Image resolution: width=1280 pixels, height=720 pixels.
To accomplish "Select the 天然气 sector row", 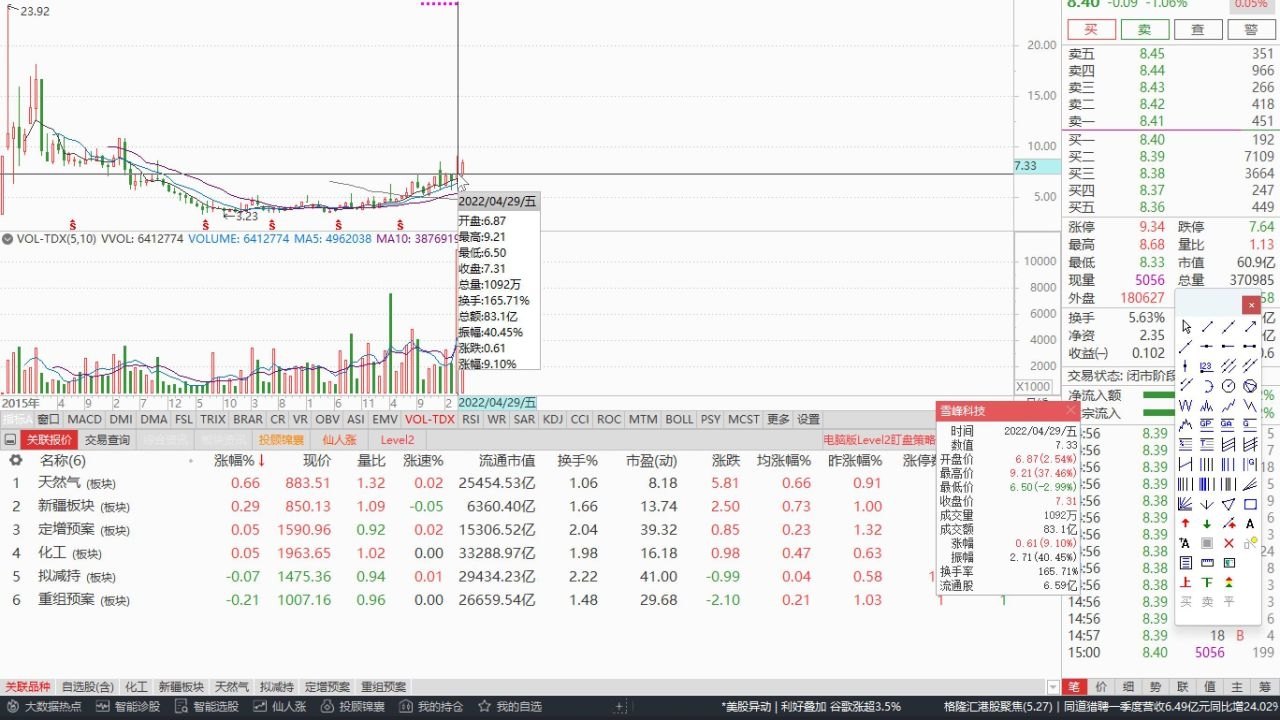I will coord(64,483).
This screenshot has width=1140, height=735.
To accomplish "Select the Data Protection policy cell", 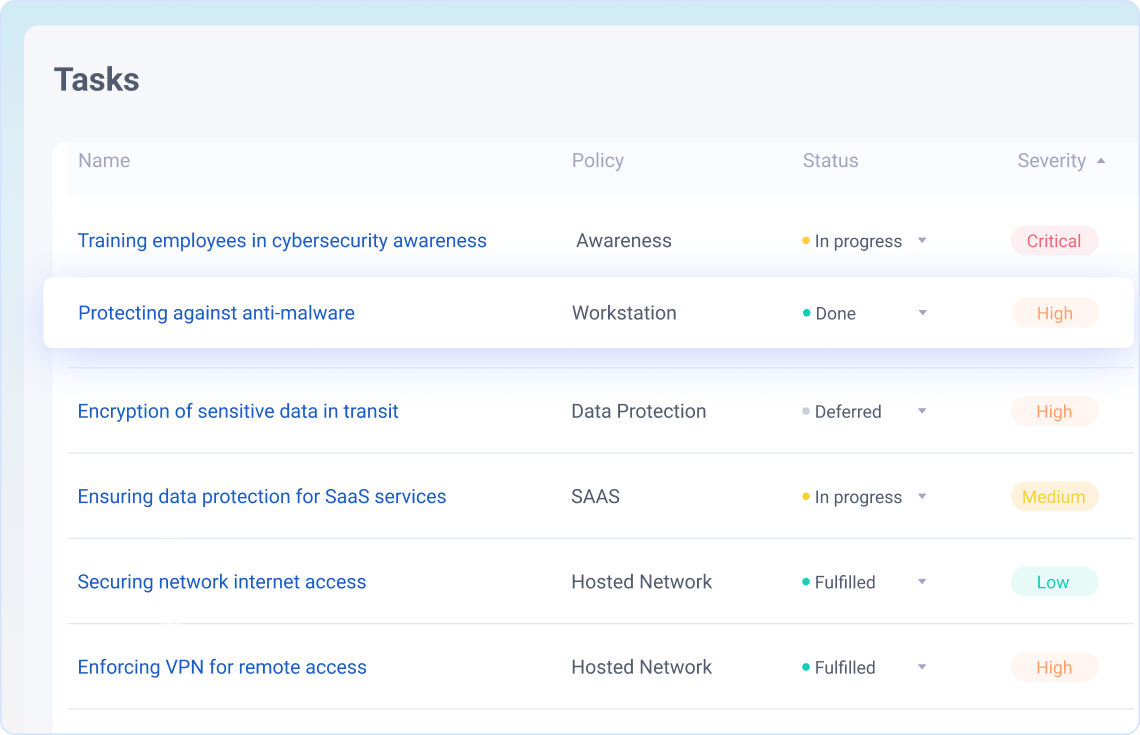I will pyautogui.click(x=639, y=411).
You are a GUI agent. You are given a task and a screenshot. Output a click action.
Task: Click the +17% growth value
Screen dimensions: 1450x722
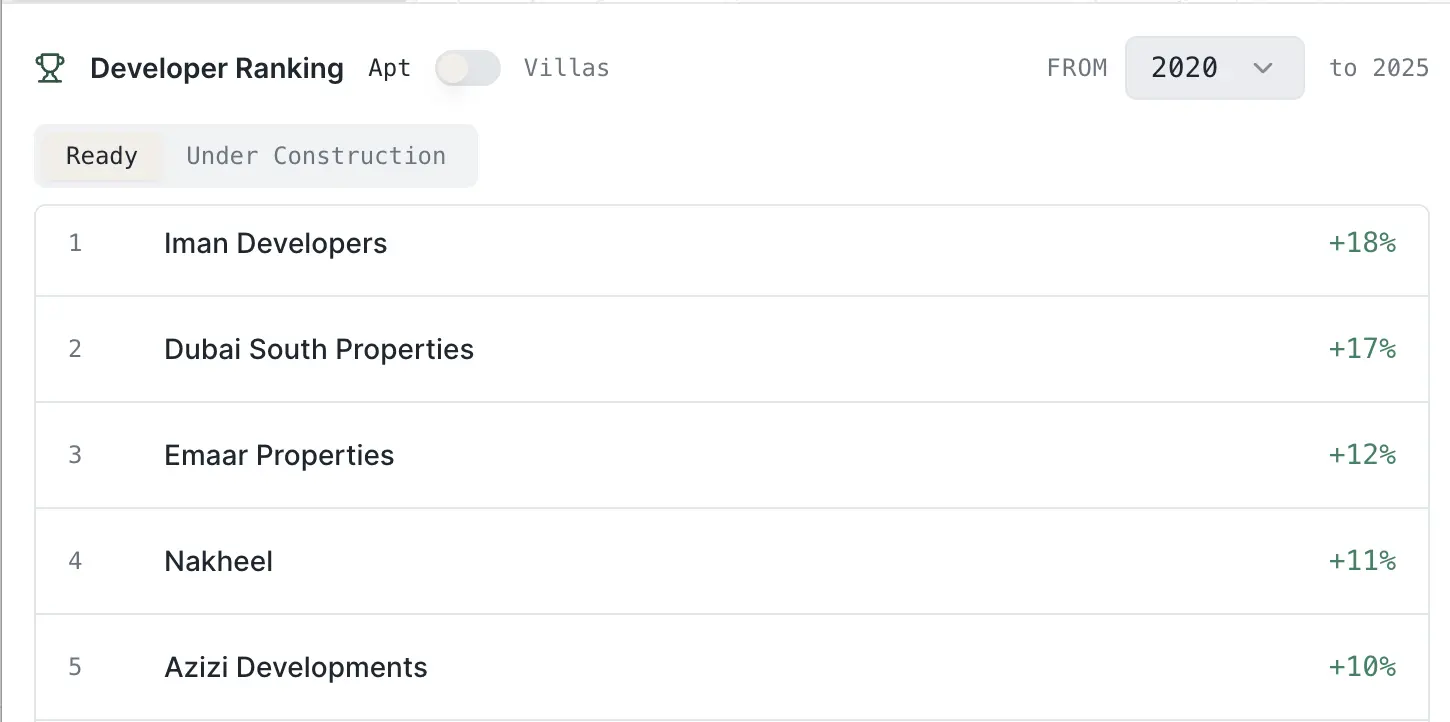click(x=1361, y=349)
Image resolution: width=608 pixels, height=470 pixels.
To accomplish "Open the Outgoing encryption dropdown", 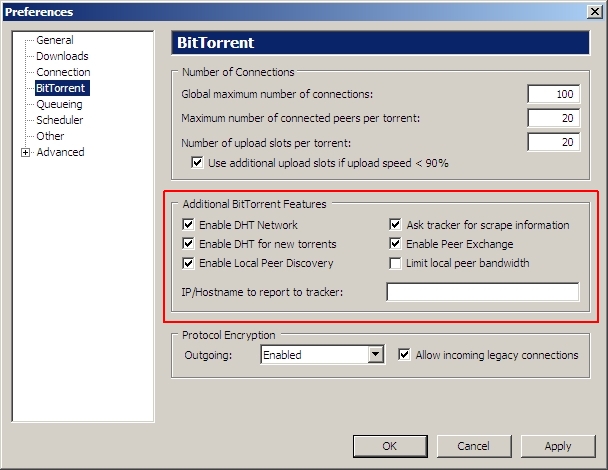I will 376,354.
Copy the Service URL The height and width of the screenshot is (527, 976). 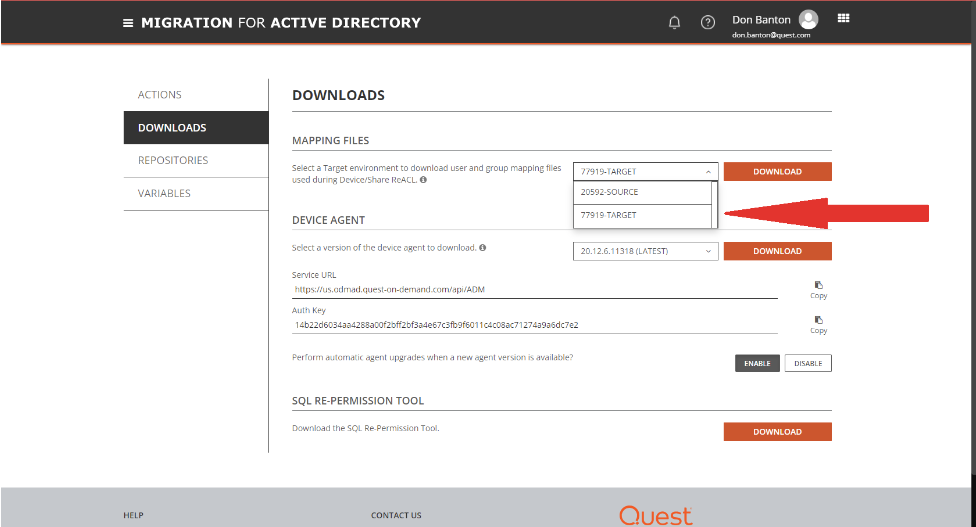pyautogui.click(x=818, y=289)
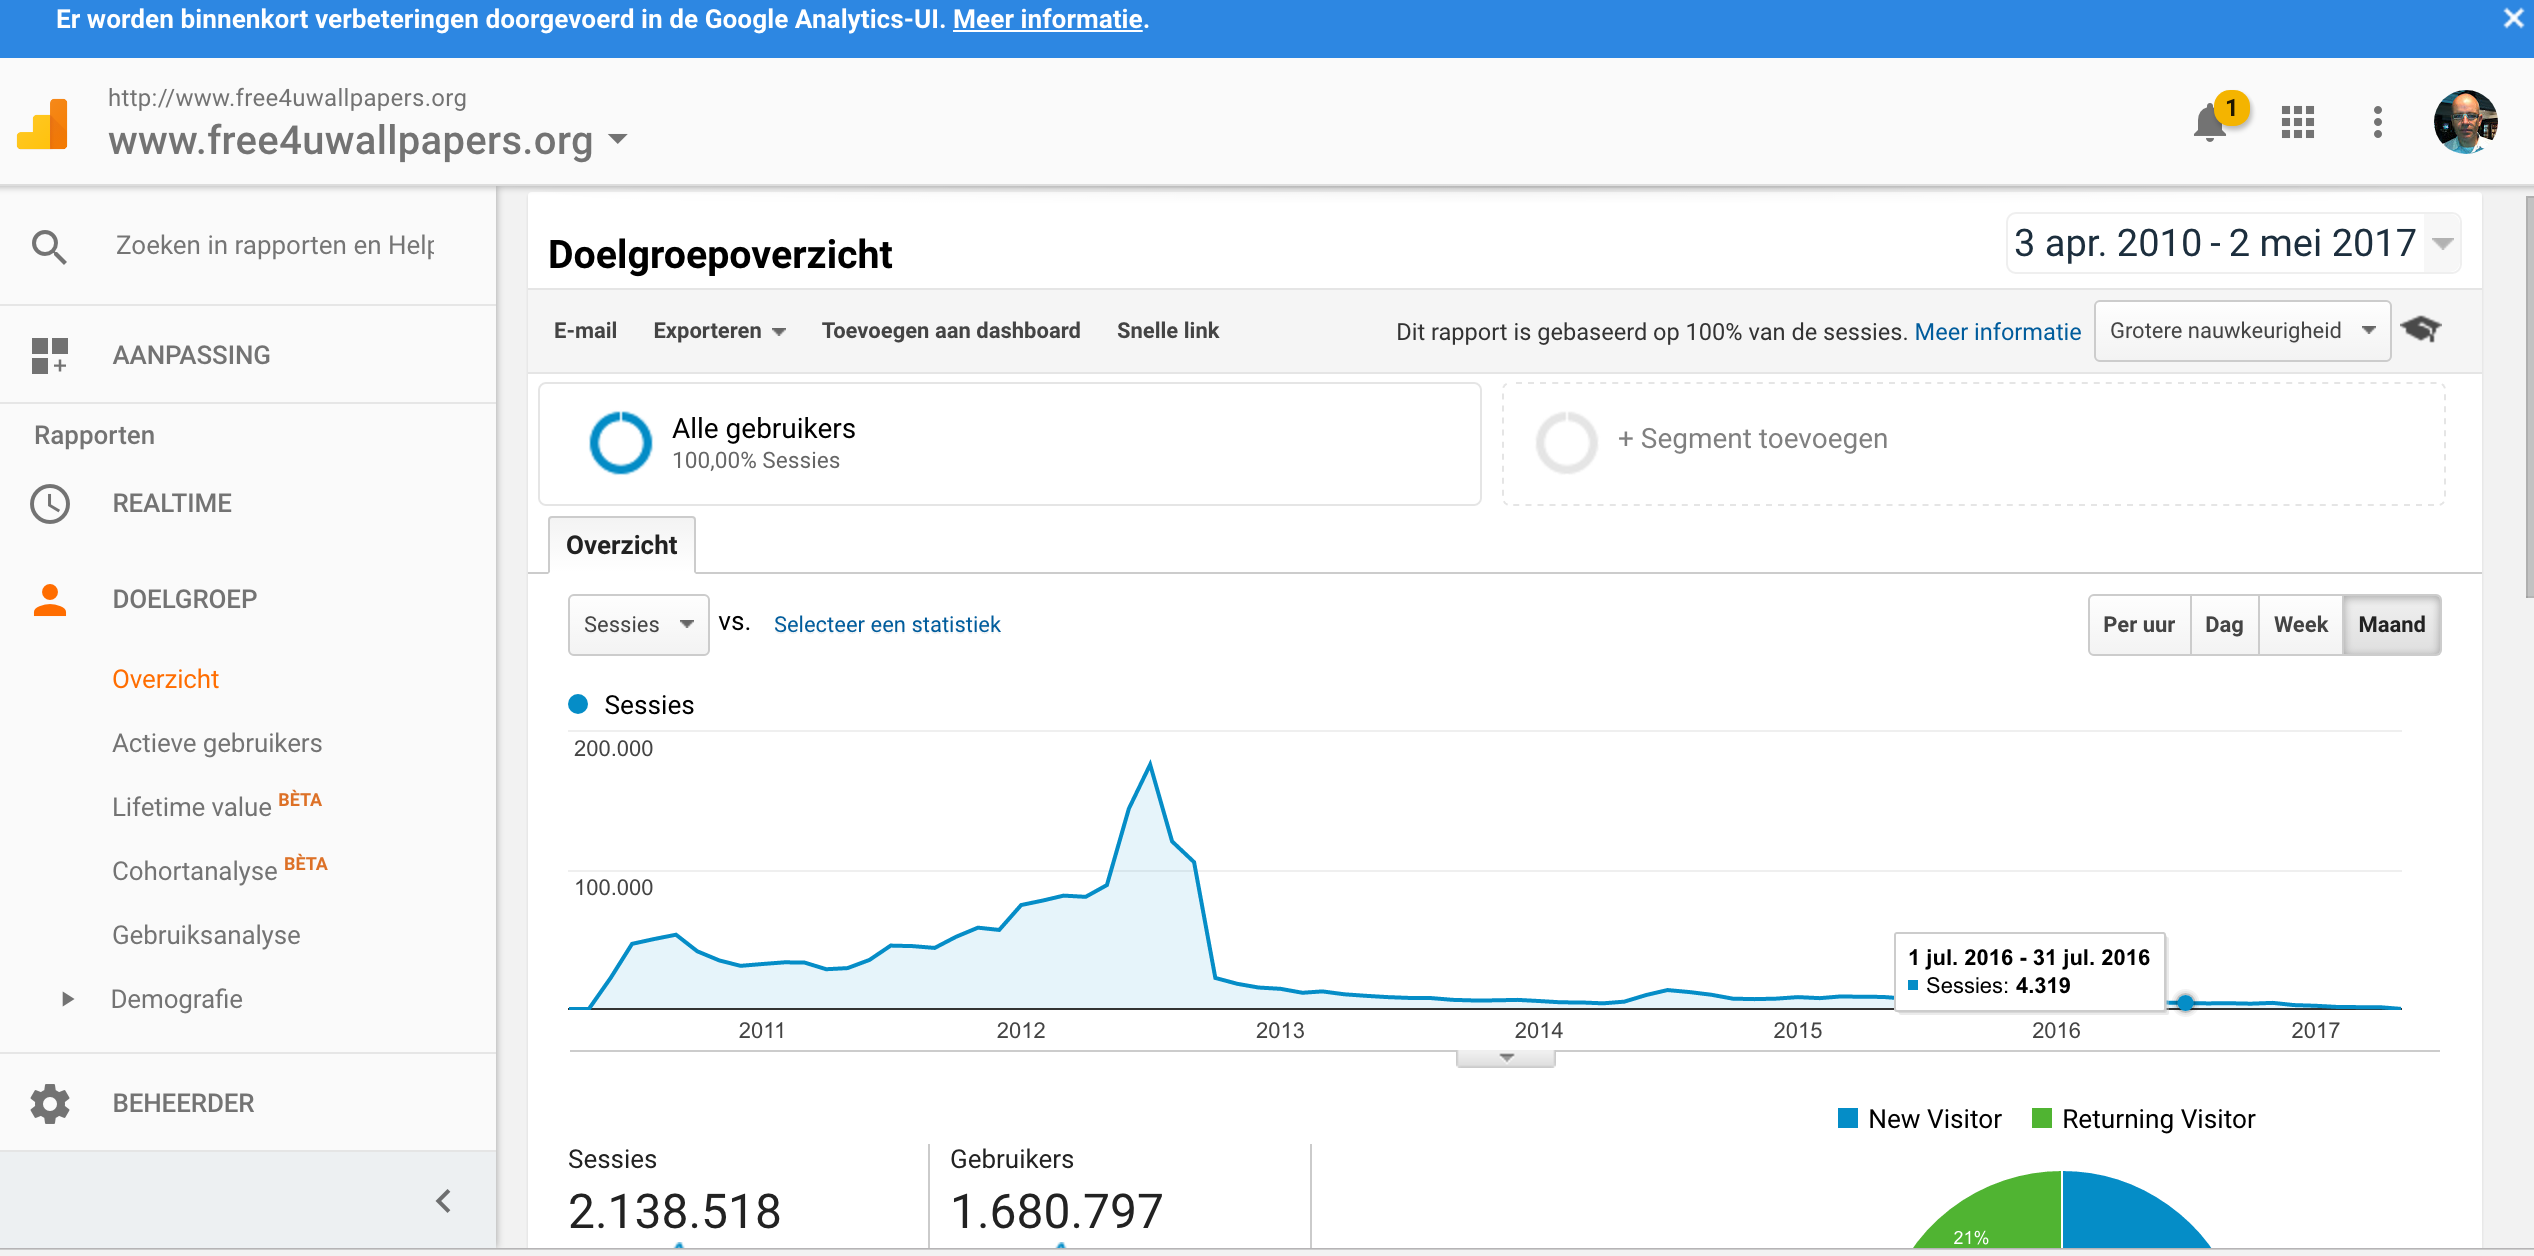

### WORK ITEM
Please go over the data above and copy each line with "Image" in it.

### THE COMPLETED TASK
Image resolution: width=1280 pixels, height=720 pixels.
Image resolution: width=608 pixels, height=470 pixels.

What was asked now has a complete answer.